• EXERCISE BRIEF: Find each line below that includes "computer", then copy it.
____________________
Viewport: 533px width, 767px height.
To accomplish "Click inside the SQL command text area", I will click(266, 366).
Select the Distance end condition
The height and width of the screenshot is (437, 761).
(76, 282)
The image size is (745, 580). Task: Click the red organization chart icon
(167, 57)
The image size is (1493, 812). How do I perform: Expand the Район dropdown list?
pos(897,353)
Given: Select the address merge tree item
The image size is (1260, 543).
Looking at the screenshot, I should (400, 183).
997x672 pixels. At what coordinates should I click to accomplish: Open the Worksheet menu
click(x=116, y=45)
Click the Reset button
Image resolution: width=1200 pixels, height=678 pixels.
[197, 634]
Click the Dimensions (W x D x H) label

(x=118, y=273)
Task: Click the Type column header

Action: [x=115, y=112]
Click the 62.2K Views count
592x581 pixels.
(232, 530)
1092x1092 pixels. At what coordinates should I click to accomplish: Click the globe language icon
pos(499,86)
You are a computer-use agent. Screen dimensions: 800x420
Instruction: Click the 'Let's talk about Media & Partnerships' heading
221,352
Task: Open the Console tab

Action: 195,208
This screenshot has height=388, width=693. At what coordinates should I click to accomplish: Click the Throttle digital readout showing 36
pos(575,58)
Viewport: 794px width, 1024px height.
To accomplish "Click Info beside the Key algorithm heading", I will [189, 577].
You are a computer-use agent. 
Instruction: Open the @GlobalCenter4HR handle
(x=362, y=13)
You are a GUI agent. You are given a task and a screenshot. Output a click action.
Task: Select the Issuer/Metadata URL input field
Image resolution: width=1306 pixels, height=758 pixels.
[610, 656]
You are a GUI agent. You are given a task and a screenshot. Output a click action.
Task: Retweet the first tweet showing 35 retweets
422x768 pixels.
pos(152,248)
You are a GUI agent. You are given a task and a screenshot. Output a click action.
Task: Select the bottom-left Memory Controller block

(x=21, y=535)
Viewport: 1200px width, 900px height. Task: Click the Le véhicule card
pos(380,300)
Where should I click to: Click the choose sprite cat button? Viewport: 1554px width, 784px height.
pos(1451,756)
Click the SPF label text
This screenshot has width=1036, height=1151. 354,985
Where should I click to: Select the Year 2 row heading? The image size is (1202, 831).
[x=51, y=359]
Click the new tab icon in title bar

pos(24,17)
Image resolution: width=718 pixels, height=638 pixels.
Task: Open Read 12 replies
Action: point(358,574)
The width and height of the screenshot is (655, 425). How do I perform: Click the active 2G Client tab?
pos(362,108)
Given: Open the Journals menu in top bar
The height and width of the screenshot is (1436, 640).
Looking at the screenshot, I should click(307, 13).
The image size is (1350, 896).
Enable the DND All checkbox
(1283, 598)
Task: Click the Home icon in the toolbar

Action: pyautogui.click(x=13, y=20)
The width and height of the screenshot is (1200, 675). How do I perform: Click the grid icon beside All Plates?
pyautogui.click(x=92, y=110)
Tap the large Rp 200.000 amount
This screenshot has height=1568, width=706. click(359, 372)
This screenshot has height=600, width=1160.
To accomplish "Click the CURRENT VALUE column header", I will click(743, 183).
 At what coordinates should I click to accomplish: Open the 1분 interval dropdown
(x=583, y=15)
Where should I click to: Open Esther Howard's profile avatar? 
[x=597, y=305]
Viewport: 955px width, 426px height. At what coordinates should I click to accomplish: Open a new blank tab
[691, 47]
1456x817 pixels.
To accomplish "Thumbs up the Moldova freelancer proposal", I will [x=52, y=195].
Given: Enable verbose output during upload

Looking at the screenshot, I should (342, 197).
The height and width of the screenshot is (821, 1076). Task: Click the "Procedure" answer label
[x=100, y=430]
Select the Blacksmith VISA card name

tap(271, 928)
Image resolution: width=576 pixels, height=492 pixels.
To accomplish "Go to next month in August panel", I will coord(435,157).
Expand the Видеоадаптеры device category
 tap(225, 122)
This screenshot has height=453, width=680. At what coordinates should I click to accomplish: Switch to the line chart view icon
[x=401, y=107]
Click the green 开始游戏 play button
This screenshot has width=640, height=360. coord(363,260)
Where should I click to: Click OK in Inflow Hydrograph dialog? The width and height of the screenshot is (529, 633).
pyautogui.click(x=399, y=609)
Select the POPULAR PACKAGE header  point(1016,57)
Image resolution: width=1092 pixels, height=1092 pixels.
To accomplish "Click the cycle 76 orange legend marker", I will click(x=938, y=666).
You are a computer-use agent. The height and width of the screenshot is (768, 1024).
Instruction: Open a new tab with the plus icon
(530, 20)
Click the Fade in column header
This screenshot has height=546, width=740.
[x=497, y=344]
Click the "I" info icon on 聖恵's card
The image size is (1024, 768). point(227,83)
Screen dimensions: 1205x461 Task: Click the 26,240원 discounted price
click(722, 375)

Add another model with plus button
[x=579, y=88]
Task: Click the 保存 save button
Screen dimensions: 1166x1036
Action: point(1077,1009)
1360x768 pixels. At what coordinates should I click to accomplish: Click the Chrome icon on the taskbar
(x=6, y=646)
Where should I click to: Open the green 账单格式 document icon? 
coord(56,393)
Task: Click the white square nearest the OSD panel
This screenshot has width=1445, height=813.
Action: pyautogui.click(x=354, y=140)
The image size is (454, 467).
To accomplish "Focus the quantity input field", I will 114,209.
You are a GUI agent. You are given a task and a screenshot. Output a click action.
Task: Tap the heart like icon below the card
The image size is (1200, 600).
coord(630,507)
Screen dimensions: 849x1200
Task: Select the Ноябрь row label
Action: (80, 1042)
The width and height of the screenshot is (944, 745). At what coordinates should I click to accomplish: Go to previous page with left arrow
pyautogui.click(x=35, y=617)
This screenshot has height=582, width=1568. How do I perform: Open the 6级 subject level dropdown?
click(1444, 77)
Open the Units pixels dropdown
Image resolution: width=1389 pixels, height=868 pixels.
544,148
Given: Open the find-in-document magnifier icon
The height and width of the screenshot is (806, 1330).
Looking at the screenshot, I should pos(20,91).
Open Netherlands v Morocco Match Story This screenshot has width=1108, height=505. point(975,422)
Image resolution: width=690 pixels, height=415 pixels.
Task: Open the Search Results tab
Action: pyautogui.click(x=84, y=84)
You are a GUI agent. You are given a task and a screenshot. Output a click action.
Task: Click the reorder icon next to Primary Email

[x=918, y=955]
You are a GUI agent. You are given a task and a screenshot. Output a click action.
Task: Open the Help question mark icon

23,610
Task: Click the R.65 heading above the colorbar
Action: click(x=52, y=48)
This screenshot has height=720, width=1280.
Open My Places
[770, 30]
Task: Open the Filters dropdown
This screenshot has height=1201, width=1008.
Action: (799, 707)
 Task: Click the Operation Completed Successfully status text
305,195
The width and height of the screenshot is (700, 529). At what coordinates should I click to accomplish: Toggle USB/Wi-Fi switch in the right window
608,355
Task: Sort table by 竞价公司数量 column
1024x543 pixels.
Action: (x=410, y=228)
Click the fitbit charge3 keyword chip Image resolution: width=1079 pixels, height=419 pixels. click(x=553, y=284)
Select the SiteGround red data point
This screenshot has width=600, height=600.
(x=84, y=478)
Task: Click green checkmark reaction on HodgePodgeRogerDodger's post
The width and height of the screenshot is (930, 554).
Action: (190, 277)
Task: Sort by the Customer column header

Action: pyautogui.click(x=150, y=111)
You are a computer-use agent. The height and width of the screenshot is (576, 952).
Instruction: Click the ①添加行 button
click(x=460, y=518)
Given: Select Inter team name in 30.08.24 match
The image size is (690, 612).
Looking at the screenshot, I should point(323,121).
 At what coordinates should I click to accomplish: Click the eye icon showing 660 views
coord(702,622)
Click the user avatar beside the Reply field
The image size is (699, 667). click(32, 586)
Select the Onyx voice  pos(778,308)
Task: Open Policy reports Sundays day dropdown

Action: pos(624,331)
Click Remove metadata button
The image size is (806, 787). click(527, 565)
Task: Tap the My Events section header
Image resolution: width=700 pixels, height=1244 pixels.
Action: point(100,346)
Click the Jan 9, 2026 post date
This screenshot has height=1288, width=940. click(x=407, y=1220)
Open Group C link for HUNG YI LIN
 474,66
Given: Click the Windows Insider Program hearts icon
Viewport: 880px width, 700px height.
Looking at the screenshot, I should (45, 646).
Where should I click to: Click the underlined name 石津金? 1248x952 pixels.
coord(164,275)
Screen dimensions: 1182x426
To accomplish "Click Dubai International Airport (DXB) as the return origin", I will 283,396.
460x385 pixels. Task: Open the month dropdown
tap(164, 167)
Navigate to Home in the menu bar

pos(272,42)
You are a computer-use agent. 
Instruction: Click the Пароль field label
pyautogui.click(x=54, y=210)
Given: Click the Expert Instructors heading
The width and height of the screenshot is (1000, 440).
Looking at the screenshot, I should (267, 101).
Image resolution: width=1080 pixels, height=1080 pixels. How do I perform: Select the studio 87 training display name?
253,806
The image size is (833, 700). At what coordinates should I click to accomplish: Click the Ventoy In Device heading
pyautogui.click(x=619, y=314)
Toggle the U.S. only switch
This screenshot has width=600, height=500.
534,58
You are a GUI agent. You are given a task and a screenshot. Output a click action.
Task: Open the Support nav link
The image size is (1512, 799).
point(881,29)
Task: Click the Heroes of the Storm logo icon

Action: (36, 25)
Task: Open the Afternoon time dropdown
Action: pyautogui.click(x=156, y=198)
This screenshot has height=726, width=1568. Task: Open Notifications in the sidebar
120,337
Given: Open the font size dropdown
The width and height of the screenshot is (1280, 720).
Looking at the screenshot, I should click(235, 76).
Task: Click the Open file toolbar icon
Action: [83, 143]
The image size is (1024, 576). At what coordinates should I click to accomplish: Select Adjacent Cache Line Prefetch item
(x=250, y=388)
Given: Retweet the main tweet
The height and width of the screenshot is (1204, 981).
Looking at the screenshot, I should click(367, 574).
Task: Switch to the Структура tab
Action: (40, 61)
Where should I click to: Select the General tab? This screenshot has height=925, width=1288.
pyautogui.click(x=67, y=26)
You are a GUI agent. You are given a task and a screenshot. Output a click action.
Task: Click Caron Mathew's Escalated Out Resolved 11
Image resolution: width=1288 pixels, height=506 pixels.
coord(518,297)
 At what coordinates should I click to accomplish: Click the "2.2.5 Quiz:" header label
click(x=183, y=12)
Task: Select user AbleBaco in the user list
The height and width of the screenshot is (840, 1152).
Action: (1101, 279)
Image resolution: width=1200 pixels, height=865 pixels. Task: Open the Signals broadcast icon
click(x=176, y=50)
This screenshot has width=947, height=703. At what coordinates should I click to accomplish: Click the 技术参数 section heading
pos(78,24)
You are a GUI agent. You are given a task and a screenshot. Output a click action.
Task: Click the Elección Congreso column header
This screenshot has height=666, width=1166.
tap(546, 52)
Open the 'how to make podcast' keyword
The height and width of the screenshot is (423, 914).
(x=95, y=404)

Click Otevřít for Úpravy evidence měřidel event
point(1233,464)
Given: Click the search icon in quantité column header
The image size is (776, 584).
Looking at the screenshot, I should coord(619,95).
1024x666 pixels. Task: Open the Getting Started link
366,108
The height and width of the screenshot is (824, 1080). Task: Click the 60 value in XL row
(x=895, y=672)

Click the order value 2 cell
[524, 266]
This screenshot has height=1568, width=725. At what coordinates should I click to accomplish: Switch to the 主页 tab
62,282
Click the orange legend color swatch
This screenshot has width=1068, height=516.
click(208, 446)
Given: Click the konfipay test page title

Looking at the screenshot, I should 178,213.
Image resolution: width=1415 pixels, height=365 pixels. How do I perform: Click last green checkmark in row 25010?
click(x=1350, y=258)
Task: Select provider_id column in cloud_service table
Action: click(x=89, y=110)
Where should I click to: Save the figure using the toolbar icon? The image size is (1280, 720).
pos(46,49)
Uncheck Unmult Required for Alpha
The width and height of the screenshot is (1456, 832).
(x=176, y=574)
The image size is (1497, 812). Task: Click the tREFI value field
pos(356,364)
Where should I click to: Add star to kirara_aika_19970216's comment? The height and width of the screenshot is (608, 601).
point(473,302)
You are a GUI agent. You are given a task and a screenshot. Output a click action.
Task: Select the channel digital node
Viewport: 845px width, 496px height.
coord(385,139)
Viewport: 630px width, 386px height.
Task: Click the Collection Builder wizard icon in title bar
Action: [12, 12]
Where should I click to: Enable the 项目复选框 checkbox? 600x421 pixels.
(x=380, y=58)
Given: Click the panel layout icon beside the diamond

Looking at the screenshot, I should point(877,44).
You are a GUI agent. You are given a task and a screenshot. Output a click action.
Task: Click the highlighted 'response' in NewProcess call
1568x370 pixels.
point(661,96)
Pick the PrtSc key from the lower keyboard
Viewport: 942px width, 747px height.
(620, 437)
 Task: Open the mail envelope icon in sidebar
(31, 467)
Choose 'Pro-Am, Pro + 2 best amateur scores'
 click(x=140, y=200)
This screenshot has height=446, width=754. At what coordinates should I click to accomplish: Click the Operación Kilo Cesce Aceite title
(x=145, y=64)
____________________
• WRITTEN SOLUTION:
You are a computer-use agent. Screen dimensions: 800x420
You are a computer-use agent. 
You are a computer-use agent. The height and width of the screenshot is (768, 1024).
You are a computer-use agent. The height and width of the screenshot is (576, 952).
You are a computer-use agent. 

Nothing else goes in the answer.